━━ Selected excerpt

For this lesson, I read them the Ophiocordyceps unilateralis chapter (victim: carpenter ants). Then we reviewed Kings Play Chess On Fine Grains of Sand, also known as Linnaean classification.

    It is easiest to explain this using our own species Homo sapiens!

    Kingdom: Animals

    Phylum: Vertebrates

    Class: Mammals

    To further explain Order: Primates
    we like to play Primate Bingo

    To further explain Family: Hominids
    we like to play the Hunters and Gatherers Simulation Game

    Genus: Homo

    Species: sapiens


After that quick review, I read them a New York Times article from Mar 20:


Now, on to the Philosophy discussion:

Did Taczanowski waska exist before it was discovered?

AAR - Yes, it was alive before it was discovered, that one. If it wasn't, it would have to be just made. It was there before that second he found it.

━━━━

» **Task brief**
Copy the passage of the classification lesson starting at "Species: sapiens" and ending at "he found it.", changing every "discovered" to "named".

━━ Entries supplied

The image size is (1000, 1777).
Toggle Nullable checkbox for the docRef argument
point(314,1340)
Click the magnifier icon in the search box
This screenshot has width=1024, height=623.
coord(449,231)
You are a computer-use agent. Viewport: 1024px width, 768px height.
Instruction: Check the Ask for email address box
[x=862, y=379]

━━━━
━━ Entries supplied

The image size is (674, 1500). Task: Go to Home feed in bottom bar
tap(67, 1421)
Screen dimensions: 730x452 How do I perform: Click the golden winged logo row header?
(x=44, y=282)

━━━━

» **Result**
Species: sapiens


After that quick review, I read them a New York Times article from Mar 20:


Now, on to the Philosophy discussion:

Did Taczanowski waska exist before it was named?

AAR - Yes, it was alive before it was named, that one. If it wasn't, it would have to be just made. It was there before that second he found it.